New tracks on How Country Feels echo the title single’s sunny self-assurance, including “We’re Just Growing Younger” and “Along for the Ride,” which Houser co-wrote with Zac Brown. “We were playing a festival and I just had this song rolling around in my head,” Houser remembers of the latter. “I stayed up till about 5 in the morning but then got stuck. So I called up Zac and we went on his bus and knocked it out of the park.”

There is contemplation, too: “Like a Cowboy,” which is Houser’s latest single, is about “me coming home for a few days, then having to leave again,” Houser says. “Route 3 Box 250D” provides an intimate snapshot of the singer’s upbringing. “That one’s kind of hard to listen to,” he admits. “It hits almost too close to home.” Billboard calls the song “stunning,” and The New York Times writes, “His voice here is almost wholly different, thicker and more throbbing, a caldron bubbling over. For a few minutes he’s the singer Nashville won’t let him be.”

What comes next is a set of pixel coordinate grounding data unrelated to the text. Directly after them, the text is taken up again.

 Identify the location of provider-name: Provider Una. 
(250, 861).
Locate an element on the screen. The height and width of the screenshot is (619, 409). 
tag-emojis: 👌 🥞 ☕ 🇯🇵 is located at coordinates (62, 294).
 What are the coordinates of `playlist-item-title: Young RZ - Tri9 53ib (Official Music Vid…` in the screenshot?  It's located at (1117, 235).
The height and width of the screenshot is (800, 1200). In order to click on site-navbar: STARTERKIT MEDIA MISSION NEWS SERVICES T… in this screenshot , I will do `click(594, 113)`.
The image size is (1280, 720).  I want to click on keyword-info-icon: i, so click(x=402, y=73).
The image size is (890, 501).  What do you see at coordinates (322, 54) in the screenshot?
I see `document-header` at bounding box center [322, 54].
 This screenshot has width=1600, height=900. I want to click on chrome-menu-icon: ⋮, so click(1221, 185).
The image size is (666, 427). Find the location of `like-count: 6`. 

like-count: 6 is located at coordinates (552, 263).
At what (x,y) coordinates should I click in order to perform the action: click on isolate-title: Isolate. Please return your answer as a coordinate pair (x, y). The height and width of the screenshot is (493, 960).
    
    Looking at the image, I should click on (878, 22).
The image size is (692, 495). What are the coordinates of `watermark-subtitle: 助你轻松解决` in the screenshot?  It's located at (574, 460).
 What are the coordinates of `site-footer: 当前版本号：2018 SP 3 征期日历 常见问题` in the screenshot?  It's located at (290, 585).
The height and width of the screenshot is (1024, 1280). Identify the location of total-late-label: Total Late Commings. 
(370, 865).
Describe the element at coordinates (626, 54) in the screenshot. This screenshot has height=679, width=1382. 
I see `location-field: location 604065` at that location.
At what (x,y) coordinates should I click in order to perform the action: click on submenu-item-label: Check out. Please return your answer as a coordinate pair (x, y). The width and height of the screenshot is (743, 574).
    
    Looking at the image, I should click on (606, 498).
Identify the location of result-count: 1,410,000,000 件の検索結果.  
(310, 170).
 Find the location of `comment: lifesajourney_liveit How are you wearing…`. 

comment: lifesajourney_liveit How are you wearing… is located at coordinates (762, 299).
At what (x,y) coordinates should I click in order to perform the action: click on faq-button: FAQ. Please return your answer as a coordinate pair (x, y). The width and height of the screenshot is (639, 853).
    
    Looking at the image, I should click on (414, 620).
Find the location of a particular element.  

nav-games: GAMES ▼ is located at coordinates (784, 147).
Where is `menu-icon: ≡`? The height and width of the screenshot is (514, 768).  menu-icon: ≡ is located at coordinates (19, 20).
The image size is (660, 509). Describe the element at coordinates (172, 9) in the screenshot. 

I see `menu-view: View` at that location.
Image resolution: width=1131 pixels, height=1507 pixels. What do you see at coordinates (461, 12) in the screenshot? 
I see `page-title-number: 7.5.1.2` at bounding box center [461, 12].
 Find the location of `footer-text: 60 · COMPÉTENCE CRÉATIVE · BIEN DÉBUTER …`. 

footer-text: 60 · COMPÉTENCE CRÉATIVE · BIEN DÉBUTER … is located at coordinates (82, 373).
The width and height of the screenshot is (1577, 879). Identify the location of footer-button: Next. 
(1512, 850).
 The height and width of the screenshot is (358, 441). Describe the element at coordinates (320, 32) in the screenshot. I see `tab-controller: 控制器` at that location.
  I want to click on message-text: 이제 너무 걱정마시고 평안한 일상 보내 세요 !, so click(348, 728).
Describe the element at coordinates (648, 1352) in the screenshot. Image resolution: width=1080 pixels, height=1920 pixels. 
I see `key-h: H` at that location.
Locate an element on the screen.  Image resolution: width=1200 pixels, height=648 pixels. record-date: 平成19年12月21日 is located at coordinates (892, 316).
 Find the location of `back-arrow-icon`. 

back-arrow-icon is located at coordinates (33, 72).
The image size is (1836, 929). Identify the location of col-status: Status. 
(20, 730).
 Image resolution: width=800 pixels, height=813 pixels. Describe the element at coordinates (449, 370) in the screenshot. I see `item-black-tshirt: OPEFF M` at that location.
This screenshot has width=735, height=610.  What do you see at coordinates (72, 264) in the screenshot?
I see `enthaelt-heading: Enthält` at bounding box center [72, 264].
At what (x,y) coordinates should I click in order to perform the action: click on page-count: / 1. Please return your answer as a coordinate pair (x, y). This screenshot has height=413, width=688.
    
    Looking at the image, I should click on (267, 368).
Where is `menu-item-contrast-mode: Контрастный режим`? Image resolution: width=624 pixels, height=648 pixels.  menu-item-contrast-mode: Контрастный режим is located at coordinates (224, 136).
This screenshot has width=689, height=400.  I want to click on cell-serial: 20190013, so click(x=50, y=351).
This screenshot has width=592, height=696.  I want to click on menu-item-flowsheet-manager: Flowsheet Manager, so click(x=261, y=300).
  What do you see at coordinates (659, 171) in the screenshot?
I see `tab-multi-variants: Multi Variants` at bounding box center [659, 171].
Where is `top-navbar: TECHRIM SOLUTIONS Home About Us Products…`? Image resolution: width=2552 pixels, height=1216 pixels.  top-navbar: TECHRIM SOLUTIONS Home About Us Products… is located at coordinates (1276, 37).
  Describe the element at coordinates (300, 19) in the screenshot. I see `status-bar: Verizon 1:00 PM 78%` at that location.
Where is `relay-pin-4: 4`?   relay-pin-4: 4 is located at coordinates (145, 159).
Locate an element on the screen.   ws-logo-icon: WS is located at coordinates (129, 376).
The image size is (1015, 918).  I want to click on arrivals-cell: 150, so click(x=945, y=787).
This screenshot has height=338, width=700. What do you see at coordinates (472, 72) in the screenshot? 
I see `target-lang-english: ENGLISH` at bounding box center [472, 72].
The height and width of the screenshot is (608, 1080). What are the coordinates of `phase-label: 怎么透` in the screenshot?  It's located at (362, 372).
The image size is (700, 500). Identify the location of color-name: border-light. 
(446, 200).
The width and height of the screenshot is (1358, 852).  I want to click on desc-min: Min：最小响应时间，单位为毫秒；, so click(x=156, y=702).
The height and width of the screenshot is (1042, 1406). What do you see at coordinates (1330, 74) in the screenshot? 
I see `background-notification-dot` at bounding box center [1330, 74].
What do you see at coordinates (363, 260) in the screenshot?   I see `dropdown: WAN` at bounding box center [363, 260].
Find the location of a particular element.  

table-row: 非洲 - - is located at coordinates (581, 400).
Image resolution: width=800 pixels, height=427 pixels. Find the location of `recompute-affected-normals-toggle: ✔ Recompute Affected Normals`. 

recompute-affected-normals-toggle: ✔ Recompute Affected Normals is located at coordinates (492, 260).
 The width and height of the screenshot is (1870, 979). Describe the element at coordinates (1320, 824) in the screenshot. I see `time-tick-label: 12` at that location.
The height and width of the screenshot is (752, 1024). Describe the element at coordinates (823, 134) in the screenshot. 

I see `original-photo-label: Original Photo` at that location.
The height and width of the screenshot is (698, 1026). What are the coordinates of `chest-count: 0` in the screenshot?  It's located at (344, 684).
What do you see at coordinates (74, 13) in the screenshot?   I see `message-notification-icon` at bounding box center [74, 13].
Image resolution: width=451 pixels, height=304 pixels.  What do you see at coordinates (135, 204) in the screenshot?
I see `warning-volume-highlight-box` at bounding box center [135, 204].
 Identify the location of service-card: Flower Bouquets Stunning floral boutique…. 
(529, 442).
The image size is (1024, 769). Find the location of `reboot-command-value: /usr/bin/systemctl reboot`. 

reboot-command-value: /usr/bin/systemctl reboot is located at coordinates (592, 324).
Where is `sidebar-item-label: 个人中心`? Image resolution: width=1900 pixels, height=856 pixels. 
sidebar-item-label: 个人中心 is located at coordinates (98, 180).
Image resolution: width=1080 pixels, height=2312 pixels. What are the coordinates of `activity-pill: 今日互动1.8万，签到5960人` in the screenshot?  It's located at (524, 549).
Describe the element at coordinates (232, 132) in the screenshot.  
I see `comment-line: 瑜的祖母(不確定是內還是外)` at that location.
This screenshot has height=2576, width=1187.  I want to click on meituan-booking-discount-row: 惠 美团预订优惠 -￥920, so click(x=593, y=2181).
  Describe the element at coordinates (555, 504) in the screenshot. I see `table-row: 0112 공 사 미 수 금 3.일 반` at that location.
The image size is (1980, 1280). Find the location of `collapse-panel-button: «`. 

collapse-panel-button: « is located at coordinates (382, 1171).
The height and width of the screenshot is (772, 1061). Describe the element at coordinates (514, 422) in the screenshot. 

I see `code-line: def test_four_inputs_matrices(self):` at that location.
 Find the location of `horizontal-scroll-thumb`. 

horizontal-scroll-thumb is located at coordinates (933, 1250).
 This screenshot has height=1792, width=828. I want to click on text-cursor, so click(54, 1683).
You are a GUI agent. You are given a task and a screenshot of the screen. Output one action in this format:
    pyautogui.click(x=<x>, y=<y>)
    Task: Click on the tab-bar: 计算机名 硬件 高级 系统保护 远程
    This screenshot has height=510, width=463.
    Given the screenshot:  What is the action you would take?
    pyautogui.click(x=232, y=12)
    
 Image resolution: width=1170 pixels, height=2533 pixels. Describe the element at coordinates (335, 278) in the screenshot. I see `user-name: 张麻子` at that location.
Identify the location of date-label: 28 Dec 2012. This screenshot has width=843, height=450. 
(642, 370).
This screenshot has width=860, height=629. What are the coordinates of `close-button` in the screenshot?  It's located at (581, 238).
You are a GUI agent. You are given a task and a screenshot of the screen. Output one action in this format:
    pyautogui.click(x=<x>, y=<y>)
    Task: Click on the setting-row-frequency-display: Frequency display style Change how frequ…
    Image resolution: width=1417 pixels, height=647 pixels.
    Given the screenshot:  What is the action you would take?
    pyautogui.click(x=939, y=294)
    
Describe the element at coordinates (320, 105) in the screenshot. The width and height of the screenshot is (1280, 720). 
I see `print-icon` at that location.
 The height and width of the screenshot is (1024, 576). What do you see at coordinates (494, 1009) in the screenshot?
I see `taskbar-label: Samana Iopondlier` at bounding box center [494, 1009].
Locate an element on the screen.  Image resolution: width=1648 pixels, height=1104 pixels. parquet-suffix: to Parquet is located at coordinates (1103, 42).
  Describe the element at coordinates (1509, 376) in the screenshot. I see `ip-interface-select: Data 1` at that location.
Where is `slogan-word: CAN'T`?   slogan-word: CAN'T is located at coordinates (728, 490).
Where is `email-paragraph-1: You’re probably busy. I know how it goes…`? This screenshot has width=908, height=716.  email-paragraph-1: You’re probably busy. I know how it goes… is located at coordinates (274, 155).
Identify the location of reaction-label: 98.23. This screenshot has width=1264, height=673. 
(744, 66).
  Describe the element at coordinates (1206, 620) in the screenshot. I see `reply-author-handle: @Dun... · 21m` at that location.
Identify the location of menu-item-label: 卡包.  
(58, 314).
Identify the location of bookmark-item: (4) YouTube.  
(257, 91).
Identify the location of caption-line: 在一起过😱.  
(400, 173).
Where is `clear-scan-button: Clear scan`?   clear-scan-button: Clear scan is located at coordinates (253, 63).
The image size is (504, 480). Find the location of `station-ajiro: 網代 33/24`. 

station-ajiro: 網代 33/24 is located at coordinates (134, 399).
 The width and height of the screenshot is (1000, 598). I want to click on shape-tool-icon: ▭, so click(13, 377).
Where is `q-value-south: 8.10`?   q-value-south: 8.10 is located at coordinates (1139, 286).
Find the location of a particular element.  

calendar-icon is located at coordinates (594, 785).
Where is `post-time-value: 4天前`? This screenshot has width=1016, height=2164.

As for the sound of How Country Feels, Houser says it’s his most expansive outing yet, with more bells and whistles than he’s used in the past; it also showcases the remarkable voice that led Vince Gill to call Houser “one of the best in the new crop of country singer-songwriters” and pal Jamey Johnson to say, “I watched a blind man jump to his feet and drop his crutches the first time he heard Randy Houser sing.”

And since the release of How Country Feels, critics have echoed those claims in reviews, with MSN writing “Houser is hands down one of the best male vocalists in Nashville,” and quoting Dierks Bentley as saying, “It’s kind of ridiculous how good of a singer he is.”

Still, the heart of the album—of Houser’s entire outlook right now—remains the story of a man who’s moved through darkness into light. “I feel like I’ve reached such a special moment,” he says, and it’s a true pleasure to hear him inside it.

Brett Eldredge: Some life-changing moments are only apparent in retrospect. Brett Eldredge recognized his as it was happening. The Paris, IL native was at the Station Inn, an historic bluegrass/country venue, in Nashville. His cousin Terry, a veteran of Dolly Parton's band and now a member of the Grascals, was playing with a band called the Sidemen, and a mesmerized Brett was in the crowd. "He asked me to come up on stage and told me to pick a song to play with the band," says Brett. …“That was the point where I thought, 'This is it. This is something I've got to do.'"

The talent that let him turn his dream into reality—the depth of his writing and the sheer power of his smoky and expressive baritone—are both apparent in his first single “Raymond.” He has earned a reputation as much for the strength of his writing as for his world-class voice. Brett and co-writer Pat McLaughlin landed a song called "I Think I've Had Enough" on Gary Allan's latest album, Get Off On The Pain, and one of his frequent collaborators is Country Music Hall of Famer and Grand Ole Opry stalwart Bill Anderson

"As a songwriter," he says, "my aim is to portray a little bit of me and my life along with the stories of other people and turn them into something that can really touch somebody's heart and soul. We sit down on Music Row every day and write songs and every once in a while a song like ‘Raymond’ comes from such a real place. I hope it's that real to other people and that I can make them feel the way I felt when I wrote it and when I sing it."